Un effet de manche, comme celui qui dansait dans les rues aux côtés de ces sacrifiés du système, il a fait sa petite annonce puis est allé dormir comme un bébé, fier de sa bonne parole dénuée d'une quelconque forme de conviction ou d'empathie. Comme dit plus haut, les réactions que provoque ce film en disent autant sur notre société que le film lui-même. Les Misérables commence donc dans la liesse et il est assez logique et attendu qu'il se termine dans le chaos, dans une longue séquence choc qui n'est pas sans rappeler la violence des émeutes de 2005. Suffocante, oppressante, la dernière partie des Misérables est comme une patate en plein sternum. Le souffle coupé, on assiste au débordement du vase. Quelle a été la goutte d'eau ? Peu importe, le constat est là. Une poudrière finit toujours par exploser. Finalement s’il y un point sur lequel Les Misérables ressemble à La Haine, c'est dans sa fin. En se terminant sur une séquence extrêmement intense, sans nous en donner le dénouement, le film acte définitivement l'un de ses messages : la misère entrainera toujours de la violence.

 


Enfants de la patrie sans jour de gloire
Les Misérables est un film important et nécessaire. Certains se gausseront du fait qu'il n'apporte pas de solution miracle ou de réponses mais il n'est pas là pour ça. Il est le reflet d'une partie de notre société, il est un cri poussé en faveur des générations sacrifiées qui grandissent dans la pauvreté de nos cités dortoirs dans une indifférence absolument terrifiante. En évitant tous les clichés et les facilités, Ladj Ly tape juste et fort. Jamais le quotidien d'une cité n'a été dépeint au cinéma de manière si réaliste. Ici pas de gentils ou de méchants, pas de bande-son avec des gros morceaux de rap, juste la réalité qui frappe comme une bastos que l'on se prend en plein dans le buffet en regardant le film. Les Misérables est autant un film politique qu'un drame social, il est le reflet d'un pan de notre société que nous ne voulons pas voir, de problèmes que tout le monde préfère ignorer et c'est ce qui en fait un film aussi poignant que nécessaire. Que deviennent tous ces gens entassés dans ces barres d'immeubles, véritables réservoirs à misère ? Quel horizon pour ces générations de gosses qui grandissent dans des conditions de vie effroyables ? Pour ces enfants reniés de la patrie, aucun jour de gloire en prévision. Les Misérables est un film à voir car il n'est pas manichéen, car son immersion au cœur d'une cité est sans comparaison, car il ne met personne à l'écart, ce n'est pas un réquisitoire bête et méchant mais un pavé lancé dans la vitre de ceux qui nous dirigent pour leur rappeler... ça existe et c'est comme ça.

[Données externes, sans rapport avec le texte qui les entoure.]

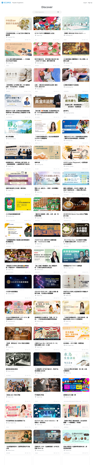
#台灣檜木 (8, 375)
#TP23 (7, 401)
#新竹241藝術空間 (10, 220)
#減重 (36, 324)
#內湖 (36, 401)
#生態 (65, 375)
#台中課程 (66, 143)
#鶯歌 (65, 349)
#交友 (36, 375)
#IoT (36, 427)
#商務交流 (8, 169)
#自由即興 (66, 169)
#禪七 (65, 117)
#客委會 (37, 65)
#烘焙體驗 (66, 246)
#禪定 (7, 143)
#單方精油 (8, 194)
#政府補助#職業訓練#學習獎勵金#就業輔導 (73, 401)
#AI (36, 298)
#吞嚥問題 (66, 91)
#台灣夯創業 (9, 117)
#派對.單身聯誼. (9, 272)
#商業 (65, 272)
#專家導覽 (37, 220)
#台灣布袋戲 (67, 65)
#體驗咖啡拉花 (67, 220)
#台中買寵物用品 (10, 324)
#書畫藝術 (66, 427)
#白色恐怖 (66, 194)
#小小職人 (8, 39)
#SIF (36, 39)
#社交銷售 (37, 117)
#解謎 (7, 65)
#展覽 (65, 39)
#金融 (36, 453)
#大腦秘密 (66, 324)
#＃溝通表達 (38, 246)
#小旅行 (37, 169)
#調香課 (8, 91)
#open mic (37, 349)
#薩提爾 (8, 453)
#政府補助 (8, 246)
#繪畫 (36, 91)
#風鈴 (65, 298)
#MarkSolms (67, 453)
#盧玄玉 (37, 194)
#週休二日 (37, 143)
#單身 (7, 349)
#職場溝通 (37, 272)
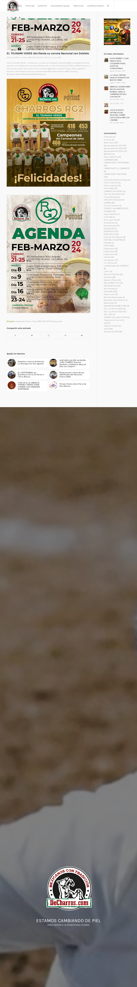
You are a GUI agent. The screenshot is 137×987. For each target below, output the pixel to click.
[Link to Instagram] (11, 18)
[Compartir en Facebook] (15, 335)
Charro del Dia (110, 186)
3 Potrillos (108, 137)
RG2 (43, 321)
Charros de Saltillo (112, 194)
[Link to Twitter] (20, 18)
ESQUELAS (109, 229)
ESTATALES (109, 231)
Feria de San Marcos (113, 237)
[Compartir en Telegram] (65, 335)
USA (106, 323)
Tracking (53, 321)
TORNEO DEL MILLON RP (115, 317)
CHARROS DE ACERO (113, 191)
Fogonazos (109, 249)
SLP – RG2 (108, 314)
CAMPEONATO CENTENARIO (116, 163)
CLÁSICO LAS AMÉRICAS (115, 208)
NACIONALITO (110, 286)
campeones (20, 321)
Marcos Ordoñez (111, 274)
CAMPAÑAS (109, 160)
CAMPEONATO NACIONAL (115, 174)
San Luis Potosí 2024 (113, 312)
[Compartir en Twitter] (32, 335)
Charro (28, 321)
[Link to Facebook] (7, 18)
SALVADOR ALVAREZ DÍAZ (115, 306)
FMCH (106, 246)
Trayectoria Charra (112, 320)
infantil (107, 257)
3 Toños (107, 140)
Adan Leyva (109, 143)
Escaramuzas (110, 226)
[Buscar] (108, 6)
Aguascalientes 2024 (113, 148)
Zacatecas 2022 (111, 332)
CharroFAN (27, 57)
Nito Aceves (109, 289)
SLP (47, 321)
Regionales (109, 303)
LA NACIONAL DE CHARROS (116, 266)
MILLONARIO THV (111, 283)
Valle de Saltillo (111, 326)
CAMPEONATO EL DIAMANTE (117, 168)
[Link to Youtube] (16, 18)
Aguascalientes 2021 (113, 146)
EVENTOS (108, 234)
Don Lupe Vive (110, 220)
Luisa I (107, 271)
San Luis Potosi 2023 (113, 309)
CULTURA (108, 217)
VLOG (106, 329)
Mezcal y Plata (110, 280)
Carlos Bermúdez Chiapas (116, 180)
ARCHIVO (108, 154)
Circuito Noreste (111, 206)
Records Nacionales (113, 297)
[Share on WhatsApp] (48, 335)
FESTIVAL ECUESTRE (113, 240)
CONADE (108, 211)
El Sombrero (109, 223)
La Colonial (109, 263)
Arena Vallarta (110, 157)
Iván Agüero (109, 260)
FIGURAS (107, 243)
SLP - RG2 (43, 57)
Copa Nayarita (110, 214)
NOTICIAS (36, 57)
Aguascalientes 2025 (113, 151)
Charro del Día (110, 183)
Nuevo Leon (109, 294)
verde (60, 321)
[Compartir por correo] (82, 335)
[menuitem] (15, 6)
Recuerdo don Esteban (114, 300)
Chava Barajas (110, 197)
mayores (108, 277)
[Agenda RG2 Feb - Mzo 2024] (48, 34)
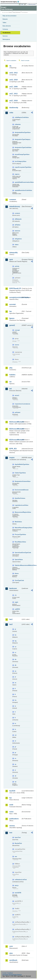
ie (15, 706)
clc (16, 595)
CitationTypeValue (18, 473)
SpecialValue (18, 559)
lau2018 (12, 791)
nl (15, 741)
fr (15, 694)
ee (15, 671)
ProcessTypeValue (18, 534)
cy (15, 646)
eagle (16, 602)
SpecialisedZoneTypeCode (18, 552)
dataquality (13, 252)
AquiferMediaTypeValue (18, 464)
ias (10, 382)
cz (15, 652)
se (15, 764)
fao (10, 311)
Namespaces (6, 39)
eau (16, 856)
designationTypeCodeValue (18, 147)
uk (15, 781)
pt (15, 752)
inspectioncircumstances (18, 404)
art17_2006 (13, 87)
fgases (11, 318)
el (15, 677)
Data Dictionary (16, 12)
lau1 (11, 619)
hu (15, 700)
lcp (10, 798)
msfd (11, 805)
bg (15, 641)
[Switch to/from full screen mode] (25, 4)
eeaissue (17, 230)
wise (11, 953)
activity (17, 266)
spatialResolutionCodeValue (18, 190)
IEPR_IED (13, 448)
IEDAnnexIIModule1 (15, 422)
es (15, 682)
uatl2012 (17, 609)
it (15, 712)
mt (15, 735)
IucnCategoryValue (18, 161)
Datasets (5, 19)
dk (15, 665)
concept (17, 330)
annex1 (17, 395)
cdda (11, 112)
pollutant (17, 412)
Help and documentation (9, 15)
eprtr (11, 259)
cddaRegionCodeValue (18, 117)
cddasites (18, 124)
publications (14, 819)
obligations (18, 239)
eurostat (12, 304)
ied (10, 388)
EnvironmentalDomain (18, 490)
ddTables (17, 225)
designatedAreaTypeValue (18, 132)
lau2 (11, 624)
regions (17, 174)
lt (15, 717)
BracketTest (18, 843)
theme (17, 573)
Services (5, 36)
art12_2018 (13, 80)
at (15, 629)
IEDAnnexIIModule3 (15, 429)
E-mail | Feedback (8, 973)
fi (15, 688)
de (15, 659)
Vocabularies (6, 32)
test (10, 832)
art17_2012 (13, 93)
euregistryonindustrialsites (15, 297)
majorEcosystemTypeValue (18, 167)
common (12, 199)
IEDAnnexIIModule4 (15, 440)
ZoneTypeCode (18, 580)
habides (12, 375)
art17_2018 (13, 100)
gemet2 (12, 325)
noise (11, 812)
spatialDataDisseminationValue (18, 182)
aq (10, 66)
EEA (10, 2)
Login (22, 4)
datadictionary (14, 206)
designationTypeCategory (18, 139)
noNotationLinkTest (18, 879)
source (17, 344)
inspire (12, 457)
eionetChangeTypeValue (18, 154)
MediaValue (18, 521)
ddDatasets (18, 219)
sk (15, 776)
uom (11, 946)
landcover (13, 588)
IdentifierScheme (18, 498)
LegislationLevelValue (18, 505)
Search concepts (25, 60)
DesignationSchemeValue (18, 481)
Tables (4, 22)
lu (15, 723)
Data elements (7, 26)
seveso (12, 825)
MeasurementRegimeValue (18, 512)
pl (15, 747)
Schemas (5, 29)
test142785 (18, 892)
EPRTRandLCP (15, 288)
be (15, 635)
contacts (17, 213)
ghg (10, 368)
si (15, 770)
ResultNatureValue (18, 542)
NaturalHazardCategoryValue (18, 527)
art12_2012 (13, 73)
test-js (16, 885)
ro (15, 758)
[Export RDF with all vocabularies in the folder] (32, 113)
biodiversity (13, 107)
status (16, 244)
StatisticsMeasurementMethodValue (18, 565)
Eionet (10, 12)
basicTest (18, 837)
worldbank (13, 960)
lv (15, 729)
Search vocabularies (11, 60)
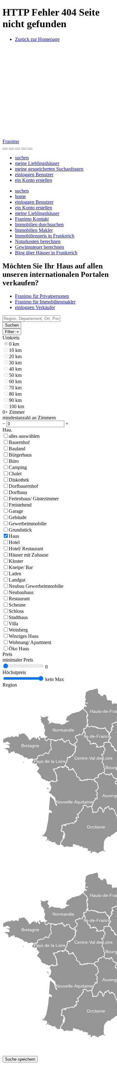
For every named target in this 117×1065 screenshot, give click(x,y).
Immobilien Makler (34, 230)
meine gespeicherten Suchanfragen (49, 169)
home (20, 196)
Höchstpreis (14, 672)
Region (9, 685)
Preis (7, 654)
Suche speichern (20, 1059)
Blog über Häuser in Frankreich (46, 252)
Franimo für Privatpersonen (42, 296)
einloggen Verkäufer (35, 307)
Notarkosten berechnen (38, 241)
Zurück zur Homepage (37, 39)
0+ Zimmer (13, 412)
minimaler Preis (17, 659)
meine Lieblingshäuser (37, 163)
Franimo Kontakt (32, 219)
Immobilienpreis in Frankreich (44, 235)
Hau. (7, 429)
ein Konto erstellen (33, 180)
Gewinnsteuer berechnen (39, 247)
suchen (22, 157)
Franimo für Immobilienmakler (45, 301)
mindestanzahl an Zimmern (29, 417)
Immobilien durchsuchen (39, 224)
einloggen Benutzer (34, 174)
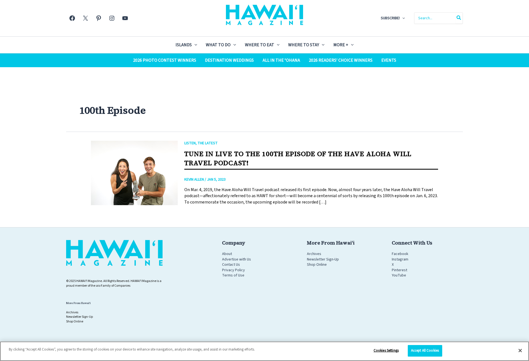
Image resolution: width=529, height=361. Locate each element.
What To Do (218, 45)
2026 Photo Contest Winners (164, 60)
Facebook (400, 254)
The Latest (208, 143)
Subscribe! (390, 18)
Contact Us (231, 264)
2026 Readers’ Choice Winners (341, 60)
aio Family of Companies (113, 285)
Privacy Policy (233, 270)
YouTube (399, 275)
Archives (314, 254)
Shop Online (317, 264)
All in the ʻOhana (281, 60)
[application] (402, 18)
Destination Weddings (229, 60)
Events (388, 60)
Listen (190, 143)
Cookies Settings (386, 350)
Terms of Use (233, 275)
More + (340, 45)
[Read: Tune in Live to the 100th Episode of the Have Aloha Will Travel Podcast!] (134, 173)
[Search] (459, 18)
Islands (184, 45)
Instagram (400, 259)
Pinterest (399, 270)
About (227, 254)
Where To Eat (259, 45)
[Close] (520, 350)
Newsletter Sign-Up (323, 259)
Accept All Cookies (425, 350)
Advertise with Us (236, 259)
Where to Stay (303, 45)
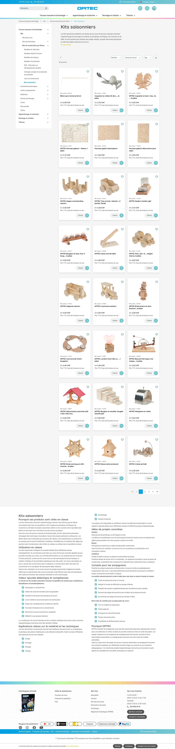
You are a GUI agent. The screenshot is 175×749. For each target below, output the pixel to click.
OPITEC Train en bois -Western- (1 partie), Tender (107, 202)
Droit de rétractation (62, 732)
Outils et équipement (27, 90)
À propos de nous (61, 695)
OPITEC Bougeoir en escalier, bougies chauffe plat (109, 412)
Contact (94, 698)
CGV (52, 732)
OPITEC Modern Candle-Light (140, 201)
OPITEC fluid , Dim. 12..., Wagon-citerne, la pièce (141, 255)
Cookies (94, 732)
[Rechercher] (46, 8)
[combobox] (32, 8)
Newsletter (94, 695)
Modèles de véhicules (31, 50)
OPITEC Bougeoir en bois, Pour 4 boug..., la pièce (72, 255)
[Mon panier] (154, 8)
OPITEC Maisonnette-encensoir (107, 464)
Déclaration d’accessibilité (80, 732)
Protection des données (40, 732)
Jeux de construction (31, 79)
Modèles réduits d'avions (33, 53)
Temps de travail (131, 58)
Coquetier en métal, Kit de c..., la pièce (107, 97)
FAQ (56, 702)
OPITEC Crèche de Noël (138, 464)
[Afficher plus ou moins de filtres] (156, 58)
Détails (80, 110)
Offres (22, 110)
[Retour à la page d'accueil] (87, 8)
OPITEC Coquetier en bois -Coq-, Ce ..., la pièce (142, 97)
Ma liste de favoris (97, 702)
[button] (47, 30)
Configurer (129, 746)
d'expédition (96, 738)
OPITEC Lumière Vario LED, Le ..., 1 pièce (108, 360)
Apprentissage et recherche (29, 114)
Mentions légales (25, 732)
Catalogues (95, 708)
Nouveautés (24, 106)
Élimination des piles (98, 705)
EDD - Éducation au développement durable (32, 66)
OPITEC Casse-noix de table (105, 254)
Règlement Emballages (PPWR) (102, 712)
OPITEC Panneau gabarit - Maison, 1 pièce (74, 149)
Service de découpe (27, 98)
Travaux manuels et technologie (30, 30)
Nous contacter (136, 712)
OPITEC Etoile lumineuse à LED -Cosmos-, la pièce (72, 465)
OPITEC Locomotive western (105, 306)
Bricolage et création (26, 118)
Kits (21, 34)
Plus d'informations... (73, 746)
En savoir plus (66, 45)
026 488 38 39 (39, 2)
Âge (146, 58)
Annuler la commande (137, 717)
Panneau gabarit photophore (106, 148)
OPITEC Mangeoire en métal (140, 411)
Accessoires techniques (28, 86)
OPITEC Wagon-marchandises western (71, 202)
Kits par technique (28, 42)
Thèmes (22, 122)
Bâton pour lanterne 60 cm (70, 96)
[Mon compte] (147, 8)
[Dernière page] (157, 491)
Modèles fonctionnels (31, 61)
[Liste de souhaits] (140, 8)
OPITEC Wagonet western (70, 306)
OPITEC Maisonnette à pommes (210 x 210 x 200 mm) (74, 412)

Le constat le plus glaçant du film ? Finalement depuis La Haine (qui avait provoqué le même genre de réactions), rien n'a changé... c'est peut-être même pire. Les Misérables, c'est l'histoire d'une société qui tombe et qui au fur et à mesure de sa chute se répète sans cesse pour se rassurer "jusqu'ici tout va bien... jusqu'ici tout va bien... jusqu'ici tout va bien"... mais l'important ce n'est pas la chute... c'est l'atterrissage.